Tasks =>
A. Copy the part of the column about Kay Swiggum that opens with the words containing "Kay, it turned" and closes with "warehouse in Viroqua.", word for word.
B. In the column about Kay Swiggum, list the subjects of the conversations between Kay and Mrs. Me.
C. Extend the column about Kay Swiggum, starting after its last sentence.
(Beginning of Quoted passage)
September 2, 2020
It was February when we found out, right before the pandemic officially hit. A mass in her brain.
When Kay Swiggum (Kay Fossum at the time) walked through our door almost 20 years ago she wasn’t a stranger. She was a semi-retired salesperson we had known, it seemed like, almost forever. Mrs. Me had worked with her for several years in Sparta. I had become friends with her and her husband, Kim, at a company Christmas party hosted by the Foxxy Shopper many years ago.
Kay, it turned out, was looking for something to stay busy. She didn’t need to work, but she wanted to. So, we worked out an agreement that was pretty simple. Set your hours and work when you want. When you don’t work you don’t get paid.
Kay was unique in that she saw value in everything. She was not opposed to digging through dumpsters looking for “things.” It was her translation of a treasure hunt. She even helped open a huge, perpetual flea market in the old tobacco warehouse in Viroqua.
But the most important things she believed in was the power of advertising. She wasn’t out to get rich, and she knew that simply getting business names out into the community. She found different ways to offer affordability, while providing our small-town newspaper to highlight events and feature information we might not have been able to without the business community’s support.
As time went on, the relationship between Kay and my wife became clearer. Mrs. Me says Kay was like a second mother, but I believe it was more like a “best friend” arrangement. They would laugh, they would talk, and they would argue – sometimes to the point that I thought, “This is it! She going to quit or get fired.”
Neither of those things happened and through other conversations they had, about life, about love, about family and about one another, I learned that there was something unique about this bond. That it would last as long as they were both here on earth.
A few years after Kay started working with us, her husband, Kim got sick. Cancer! It would eventually take him from her. I will never forget that man. So humble, kind, and patient. We have two clothesline poles in our back yard that should probably be replaced. The cords running from one to the other might be the only thing keeping them straight. Kim welded them for us, and I just can’t seem to find the will to replace them.
(End of Quoted passage)
(Beginning of Data for review)
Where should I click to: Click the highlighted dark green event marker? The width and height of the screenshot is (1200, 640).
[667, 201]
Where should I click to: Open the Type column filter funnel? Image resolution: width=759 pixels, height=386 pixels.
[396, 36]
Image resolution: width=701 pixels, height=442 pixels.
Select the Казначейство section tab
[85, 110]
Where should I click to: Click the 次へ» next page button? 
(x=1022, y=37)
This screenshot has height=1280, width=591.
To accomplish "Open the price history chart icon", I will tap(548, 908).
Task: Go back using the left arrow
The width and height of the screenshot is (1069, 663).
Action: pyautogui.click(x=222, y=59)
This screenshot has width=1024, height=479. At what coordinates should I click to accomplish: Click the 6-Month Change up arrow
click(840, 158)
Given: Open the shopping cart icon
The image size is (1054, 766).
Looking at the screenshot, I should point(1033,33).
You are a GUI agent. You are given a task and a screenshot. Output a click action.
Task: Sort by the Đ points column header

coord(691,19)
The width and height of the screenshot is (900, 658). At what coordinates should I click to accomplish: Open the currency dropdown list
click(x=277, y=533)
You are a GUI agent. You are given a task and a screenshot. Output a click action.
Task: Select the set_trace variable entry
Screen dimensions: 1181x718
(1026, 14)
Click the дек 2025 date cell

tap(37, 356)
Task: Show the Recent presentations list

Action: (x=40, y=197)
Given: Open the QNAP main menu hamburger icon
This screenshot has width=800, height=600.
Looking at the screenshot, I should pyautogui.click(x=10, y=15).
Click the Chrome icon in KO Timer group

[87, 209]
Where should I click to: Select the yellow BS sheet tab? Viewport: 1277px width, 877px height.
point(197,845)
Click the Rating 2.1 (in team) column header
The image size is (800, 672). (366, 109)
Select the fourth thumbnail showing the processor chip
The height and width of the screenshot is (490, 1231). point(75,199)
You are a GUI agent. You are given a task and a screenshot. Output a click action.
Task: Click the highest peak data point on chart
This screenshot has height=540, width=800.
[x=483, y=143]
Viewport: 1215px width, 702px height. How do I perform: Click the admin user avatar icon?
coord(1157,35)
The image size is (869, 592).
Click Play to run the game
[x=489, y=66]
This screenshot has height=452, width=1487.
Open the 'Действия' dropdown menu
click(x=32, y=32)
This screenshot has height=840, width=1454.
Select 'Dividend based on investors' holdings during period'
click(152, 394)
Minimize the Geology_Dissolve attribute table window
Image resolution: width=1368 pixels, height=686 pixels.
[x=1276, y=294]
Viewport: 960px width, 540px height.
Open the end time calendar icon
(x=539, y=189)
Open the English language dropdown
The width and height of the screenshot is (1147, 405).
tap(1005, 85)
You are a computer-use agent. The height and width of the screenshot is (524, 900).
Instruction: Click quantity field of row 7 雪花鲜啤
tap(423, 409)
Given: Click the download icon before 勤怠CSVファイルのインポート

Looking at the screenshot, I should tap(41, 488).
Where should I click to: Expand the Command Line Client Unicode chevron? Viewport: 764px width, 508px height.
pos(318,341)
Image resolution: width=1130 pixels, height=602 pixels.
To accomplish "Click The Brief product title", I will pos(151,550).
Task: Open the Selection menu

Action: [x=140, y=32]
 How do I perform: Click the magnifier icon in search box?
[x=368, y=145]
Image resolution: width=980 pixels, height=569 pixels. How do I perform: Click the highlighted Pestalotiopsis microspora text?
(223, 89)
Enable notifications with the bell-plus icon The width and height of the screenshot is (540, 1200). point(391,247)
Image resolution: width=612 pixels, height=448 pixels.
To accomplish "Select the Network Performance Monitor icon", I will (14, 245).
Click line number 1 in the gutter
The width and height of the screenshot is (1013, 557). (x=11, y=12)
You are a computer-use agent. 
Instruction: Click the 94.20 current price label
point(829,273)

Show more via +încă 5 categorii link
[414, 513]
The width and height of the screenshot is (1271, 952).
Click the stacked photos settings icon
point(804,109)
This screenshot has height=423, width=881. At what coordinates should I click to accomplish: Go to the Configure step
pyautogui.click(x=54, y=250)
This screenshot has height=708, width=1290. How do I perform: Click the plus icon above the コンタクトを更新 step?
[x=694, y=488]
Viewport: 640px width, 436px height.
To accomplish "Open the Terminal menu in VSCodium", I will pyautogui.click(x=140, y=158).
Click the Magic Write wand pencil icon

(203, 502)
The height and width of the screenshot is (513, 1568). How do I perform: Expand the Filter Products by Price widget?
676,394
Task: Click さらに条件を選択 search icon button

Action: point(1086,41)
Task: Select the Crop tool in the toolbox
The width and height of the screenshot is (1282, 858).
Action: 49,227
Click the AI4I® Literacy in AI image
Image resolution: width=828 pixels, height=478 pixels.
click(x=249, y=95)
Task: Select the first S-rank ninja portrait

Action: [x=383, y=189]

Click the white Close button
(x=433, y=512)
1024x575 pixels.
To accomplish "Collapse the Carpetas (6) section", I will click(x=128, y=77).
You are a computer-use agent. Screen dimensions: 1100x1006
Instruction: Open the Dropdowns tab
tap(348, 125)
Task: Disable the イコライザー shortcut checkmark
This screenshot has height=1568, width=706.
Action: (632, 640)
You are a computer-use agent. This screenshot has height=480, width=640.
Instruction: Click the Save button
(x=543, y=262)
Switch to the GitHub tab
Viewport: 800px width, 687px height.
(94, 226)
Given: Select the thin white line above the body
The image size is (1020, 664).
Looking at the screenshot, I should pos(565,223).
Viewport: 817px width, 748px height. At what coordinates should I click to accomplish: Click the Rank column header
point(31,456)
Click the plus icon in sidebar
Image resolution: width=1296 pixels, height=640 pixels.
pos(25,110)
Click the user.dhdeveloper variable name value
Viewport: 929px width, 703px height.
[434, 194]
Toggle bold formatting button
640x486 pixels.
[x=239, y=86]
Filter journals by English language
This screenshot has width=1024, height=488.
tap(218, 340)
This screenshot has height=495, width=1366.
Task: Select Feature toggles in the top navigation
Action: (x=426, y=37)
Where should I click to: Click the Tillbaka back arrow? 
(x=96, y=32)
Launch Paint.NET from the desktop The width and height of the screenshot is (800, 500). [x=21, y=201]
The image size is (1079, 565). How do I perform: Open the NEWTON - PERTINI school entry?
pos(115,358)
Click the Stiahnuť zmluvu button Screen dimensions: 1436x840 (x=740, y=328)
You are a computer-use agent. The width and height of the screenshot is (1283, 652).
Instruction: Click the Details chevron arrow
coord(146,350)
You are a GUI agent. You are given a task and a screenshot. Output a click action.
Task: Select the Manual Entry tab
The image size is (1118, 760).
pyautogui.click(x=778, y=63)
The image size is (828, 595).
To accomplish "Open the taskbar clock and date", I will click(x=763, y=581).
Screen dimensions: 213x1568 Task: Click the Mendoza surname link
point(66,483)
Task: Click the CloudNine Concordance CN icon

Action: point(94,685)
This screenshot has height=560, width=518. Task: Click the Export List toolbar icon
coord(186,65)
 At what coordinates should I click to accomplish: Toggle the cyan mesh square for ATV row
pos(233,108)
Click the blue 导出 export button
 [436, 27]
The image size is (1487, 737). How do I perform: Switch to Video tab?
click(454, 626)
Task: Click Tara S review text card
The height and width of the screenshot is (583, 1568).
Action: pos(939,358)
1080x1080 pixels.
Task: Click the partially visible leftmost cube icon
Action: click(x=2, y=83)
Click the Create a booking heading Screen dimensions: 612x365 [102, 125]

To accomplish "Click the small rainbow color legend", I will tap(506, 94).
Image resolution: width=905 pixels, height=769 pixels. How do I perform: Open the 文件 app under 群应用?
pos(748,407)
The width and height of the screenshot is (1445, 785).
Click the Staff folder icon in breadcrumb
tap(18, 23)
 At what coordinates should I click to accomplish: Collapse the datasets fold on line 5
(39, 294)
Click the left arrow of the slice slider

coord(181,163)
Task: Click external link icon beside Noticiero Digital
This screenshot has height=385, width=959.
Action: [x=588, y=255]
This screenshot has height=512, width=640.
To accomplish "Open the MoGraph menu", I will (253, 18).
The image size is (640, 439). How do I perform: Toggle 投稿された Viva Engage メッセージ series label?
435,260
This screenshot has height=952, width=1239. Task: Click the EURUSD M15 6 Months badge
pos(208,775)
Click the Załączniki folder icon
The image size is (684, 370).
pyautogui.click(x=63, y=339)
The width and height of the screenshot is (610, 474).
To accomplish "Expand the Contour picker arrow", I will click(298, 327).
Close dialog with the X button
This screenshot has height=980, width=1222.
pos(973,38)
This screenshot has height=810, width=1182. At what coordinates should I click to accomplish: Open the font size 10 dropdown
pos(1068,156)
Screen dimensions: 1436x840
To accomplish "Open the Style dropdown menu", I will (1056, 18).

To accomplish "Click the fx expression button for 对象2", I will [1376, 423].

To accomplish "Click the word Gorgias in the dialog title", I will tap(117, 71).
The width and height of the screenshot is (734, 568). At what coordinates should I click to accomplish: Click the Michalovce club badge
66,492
(End of Data for review)
Answer set =>
A.
Kay, it turned out, was looking for something to stay busy. She didn’t need to work, but she wanted to. So, we worked out an agreement that was pretty simple. Set your hours and work when you want. When you don’t work you don’t get paid.
Kay was unique in that she saw value in everything. She was not opposed to digging through dumpsters looking for “things.” It was her translation of a treasure hunt. She even helped open a huge, perpetual flea market in the old tobacco warehouse in Viroqua.

B.
life
love
family
one another

C.
Kim eventually passed due to his illness, and I think her job here with us helped her deal with it a little. Not the job, so much, but Mrs. Me’s ear. It was just one of many things they managed to get through together. They had become each other’s sounding board. Confidantes who shared secrets, sometimes like a couple of high school girls.
As the years passed, that relationship was on full display when Kay was reacquainted with an old friend. It was the first time she had spoken about “liking a boy” since her husband, Kim. She was so uncertain about starting a relationship. It was a familiar tune. “I really like him, but...”
These were just the conversations I heard. I’m fairly certain they were much more in-depth when I wasn’t at the office.
After months of agonizing and uncertainty, Kay accepted her fate. That brought her into a relationship with Buster. One that would eventually lead to wedding bells and happiness for two people who had each suffered tragic loss.
Happiness… that is how I would describe the past four years for the new Mr. and Mrs. Swiggum. And I feel fortunate to have been able to spend time with the two of them.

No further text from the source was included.